Ces trois préoccupations, qui reprennent toutes les thématiques de l’oeuvre et notamment du Roi des Aulnes, sont résumées dans le destin du quatrième roi mage, Taor. Son aventure offre la réconciliation du corps et de l’âme par le renoncement à l’univers maternel (sucre), la dépossession du bien et le sacrifice de soi. En offrant son corps comme un don nourricier, le destin de Taor rappelle le sacrifice de Jésus, et sa quête d’une recette miraculeuse qui nourrit aussi bien l’âme que le corps vise au rétablissement de l’unité perdue entre parole et nourriture. Cette unité retrouvée par l’expérience d’eucharistie, par la nourriture de l’âme et du corps, répare l’oralité ambiguë de Tiffauges et souligne la cohabitation de la corporalité et la spiritualité dans l’oralité : manger et communiquer.

Ainsi, ces deux romans montrent l’évolution thématique de l’opposition entre corps et âme, qui arrivent finalement à se réconcilier grâce au travail artistique qui sublime la chair par l’esprit, d’une part, et grâce au sacrifice qui permet de renoncer à la fascination du désir, d’autre part. L’étude détaillée de ces deux romans nous montrera la confrontation des deux univers sous-jacents, le féminin et le masculin, ainsi que celle de la fusion corporelle régressive et de la fusion spirituelle progressive dans l’opposition entre l’Eros et le Logos. Le détachement corporel est une image clé de cette évolution qui se déroule non seulement au niveau thématique, mais à tous les niveaux de la composition et de la narration.

Pour cela, nous analyserons d’abord la démarche de Tiffauges qui exalte la fusion et la domination corporelles pour surmonter la condition séparée de l’homme. L’ambiguïté de la phorie et de l’oralité constituent la clé pour saisir la problématique de l’affectivité. La similitude entre Tiffauges et Gilles (Gilles et Jeanne), et entre Tiffauges et les nazis, nous permettra de lier les deux romans de Tournier, ainsi que le phénomène individuel et collectif.Car le décor du roman qui place Tiffauges dans l’Allemagne de la deuxième guerre mondiale, qui manifeste la même tendance régressive et corporelle, nous offre l’élargissement de la thématique au niveau collectif.

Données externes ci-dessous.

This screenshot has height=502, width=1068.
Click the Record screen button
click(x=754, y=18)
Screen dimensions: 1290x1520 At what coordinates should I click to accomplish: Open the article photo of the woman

Notre analyse portera ensuite sur Gaspard, Melchior et Balthazar qui introduit la possibilité d’une réconciliation entre le corps et l’âme par la Nativité. La figure de Jésus suggère la transcendance des problèmes terrestres et la réconciliation des séparations de tous niveaux, mais aussi la nécessité du sacrifice. Nous centrerons notre approche sur deux itinéraires, celui de Balthazar et celui de Taor, qui introduisent chacun la dimension nouvelle de la corporalité positive. La dimension artistique de Balthazar qui cherche dans l’art la voie de réconciliation de l’homme et de la divinité, est superposable au conte intitulé «La reine blonde» dans La Goutte d’or. La sublimation artistique qu’illustrent ces deux récits vise la réconciliation et la réhabilitation du monde sensible et du monde intelligible. Nous verrons enfin que l’aventure de Taor introduit, quant à elle, la dimension religieuse qui sublime la corporalité par le rétablissement de l’unité brisée entre parole et nourriture. Cette unité est recherchée dans les contes ultérieurs où le thème répétitif du banquet forme la quête de «communion-communication», double fonction orale significative.